The federal government is reviewing healthcare providers’ online access to Medicare card numbers after a breach in which patients’ Medicare numbers were offered for sale.
The review, led by Professor Peter Shergold and a panel including AMA president Michael Gannon and his RACGP counterpart Dr Bastian Seidel, will start work immediately to improve security and report by back by September 30.
“Medicare cards and Medicare numbers have always been sought by criminals,” Health Minister Greg Hunt said in a joint statement with Human Service Minster Alan Tudge.
“This review will identify options to improve the security of Medicare numbers while continuing to support the accessibility of medical care.”
The Health Professionals Online Services is utilised 45,000 times a day, allowing GPs, hospitals and other providers to access a Medicare card number using a name and date of birth.
“The system, which has not been significantly altered since being brought in eight years ago, has to be both convenient and utterly secure,” the ministers’ statement said.
“The review team will examine this balance to determine its adequacy in today’s context.”
The system was introduced in 2009 to ensure people in an emergency could get treatment immediately, even if they did not have their card.
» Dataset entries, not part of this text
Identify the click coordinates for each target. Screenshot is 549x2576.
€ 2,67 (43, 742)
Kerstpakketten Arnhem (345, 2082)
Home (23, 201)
The review follows an alleged breach related to “a small number of Medicare card numbers” which is being investigated by the Australia Federal Police.
“We re-emphasise that a Medicare card number alone does not provide access to any medical or clinical records,” the statement said.
The review will examine and advise on:
- The type of identifying information that a person should be required to produce to access Medicare treatment in both urgent and non-urgent medical situations.
- The effectiveness of controls over registration and authentication processes at the health provider’s premises to access Medicare card numbers.
- Security risks and controls surrounding the provision of Medicare numbers across the telephone channel, and the online connection between external medical software providers and HPOS.
- The sufficiency of control by patients and the appropriateness of patient notification regarding access to their Medicare number.
- The adequacy of compliance systems to identify any potential inappropriate access to a patient’s Medicare number.
- Any other identified area of potential weakness associated with policy, process, procedures and systems in relation to accessibility of Medicare numbers.